Under the Cover by Childress Clayton;

Under the Cover by Childress Clayton;

Author:Childress, Clayton; [Childress, Clayton;]
Language: eng
Format: epub, pdf
ISBN: 9780691160382
Publisher: Princeton University Press
Published: 2017-01-15T07:00:00+00:00


FROM FIELD REPS TO BOOK SELLERS

Although by 2015 eBooks accounted for about 30 percent of all book sales, for the vast majority of authors and publishers making it into a wide variety of brick-and-mortar bookstores is still a book’s best chance at a broad readership. Field reps, the people responsible for getting books into retailers, inhabit one of the two reception-facing wings of production (the other being publicity staff). They are the honeybees of the field as they travel from bookstore to bookstore trying to pollinate seeds of enthusiasm for the books they represent. As one of two pathways through which the boundaries between production and reception are mediated, the relationship between field reps and buyers at retail outlets (who pick which books will be stocked) is akin to the relationship between agents and editors who mediate the boundaries between creation and production. For that reason, once again, these field-transitioning players navigate the interconnected problems of oversupply and fundamental uncertainty in a familiar way: they rely on interpersonal relationships and trust, webs of collective belief, and received wisdom and “horse sense” about how the field at the receiving end of the transition might in fact receive things. Because no bookstore buyer will ever be able to read and evaluate all of the books she stocks, the signals sent through publishers’ catalogs and in conversations with field reps are of the utmost importance.

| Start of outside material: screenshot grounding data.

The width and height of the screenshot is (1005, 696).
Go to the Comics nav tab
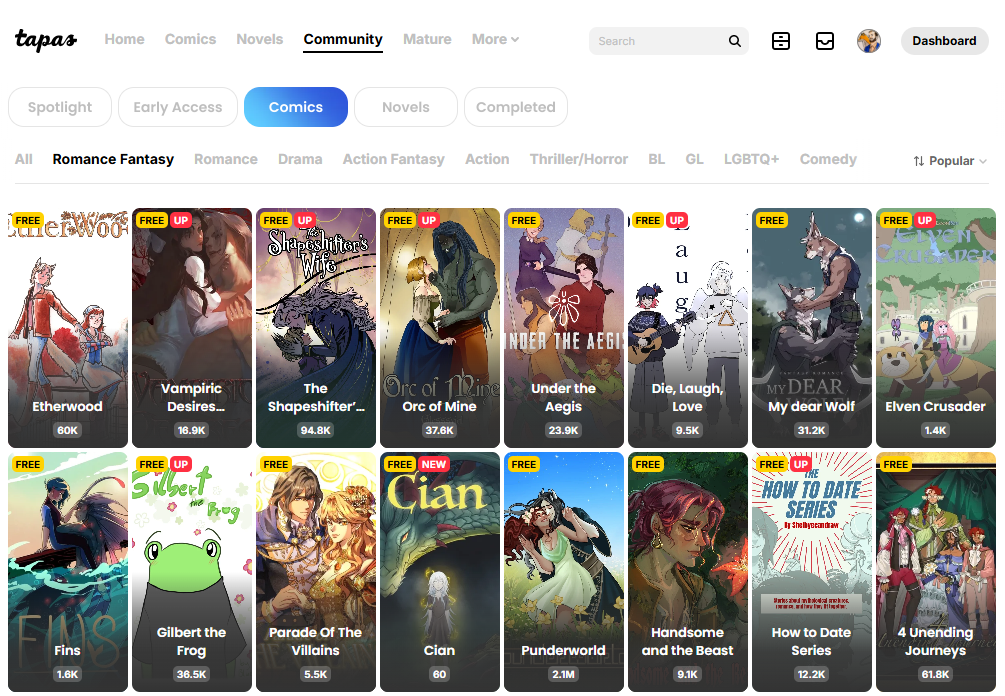[190, 40]
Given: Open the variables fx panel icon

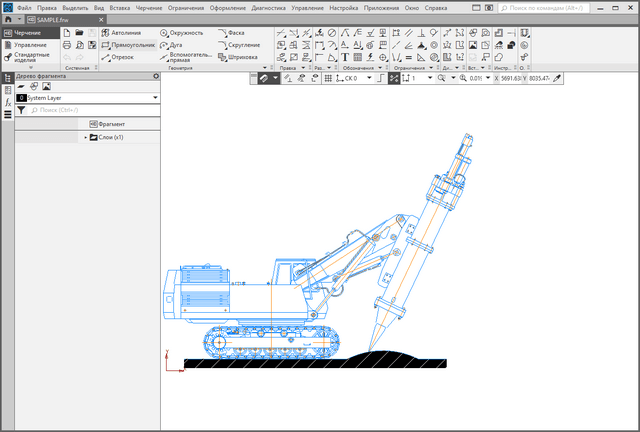Looking at the screenshot, I should pos(7,102).
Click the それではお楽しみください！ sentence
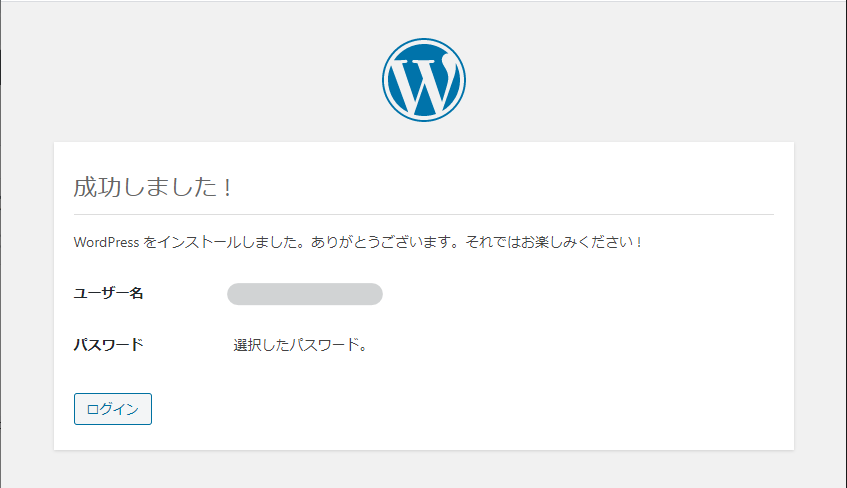The width and height of the screenshot is (847, 488). pos(554,242)
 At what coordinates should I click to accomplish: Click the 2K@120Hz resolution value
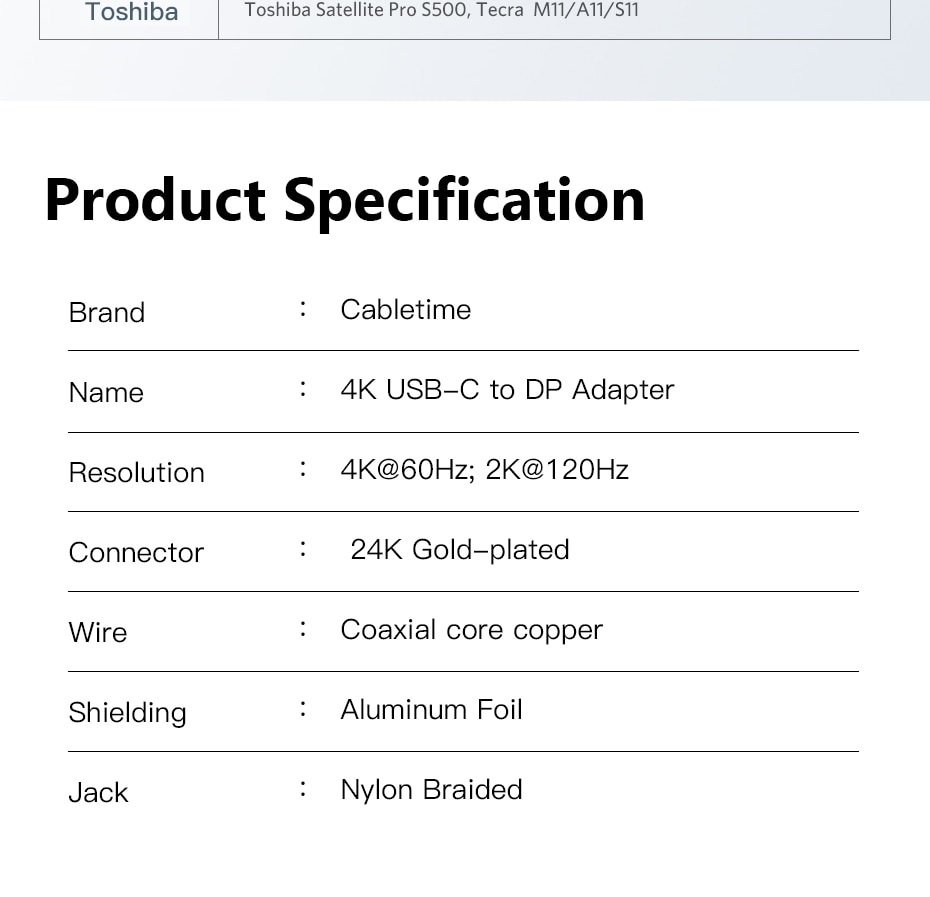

When opening a publisher’s catalog, a buyer can be sure that even if she is not able to read each book, those at the front with double-page spreads have won out in the season’s battle for collective enthusiasm at the publisher.3 She may not know why or what it means for her particular bookstore (e.g., the “type” of store she’s selling in and the readers it attracts), but that is why a field rep is there to guide her through the catalog. Nonetheless, the catalog alone can be a powerful, sometimes too powerful, signal. As explained by a field rep, with a bit of exasperation, “I have accounts stop at a book because it has a double-page spread [in the catalog], and even for books that they probably should not carry at all, they’ll take copies of it because of the double-page spread.” For this field rep, to see the buyer rely solely on the catalog is a personal affront. What is more regularly a relational exchange of mutual dependence and consideration now reduces the field rep to a courier.

A different field rep explains the reverse scenario, in which the catalog itself is reduced to an afterthought due to the primacy and mutual dependence of the relational exchange between parties: “I have accounts that, over the years, we’ve gotten to know each other well enough that, I know what they want and I can help point them. Like Jerry at Yellowtail Books, when I visit him he doesn’t even open the catalog. He just leaves it closed on his lap and we sit down and we talk about books.” These stories are worth sharing because they are, in opposite directions, exceptions to the rule.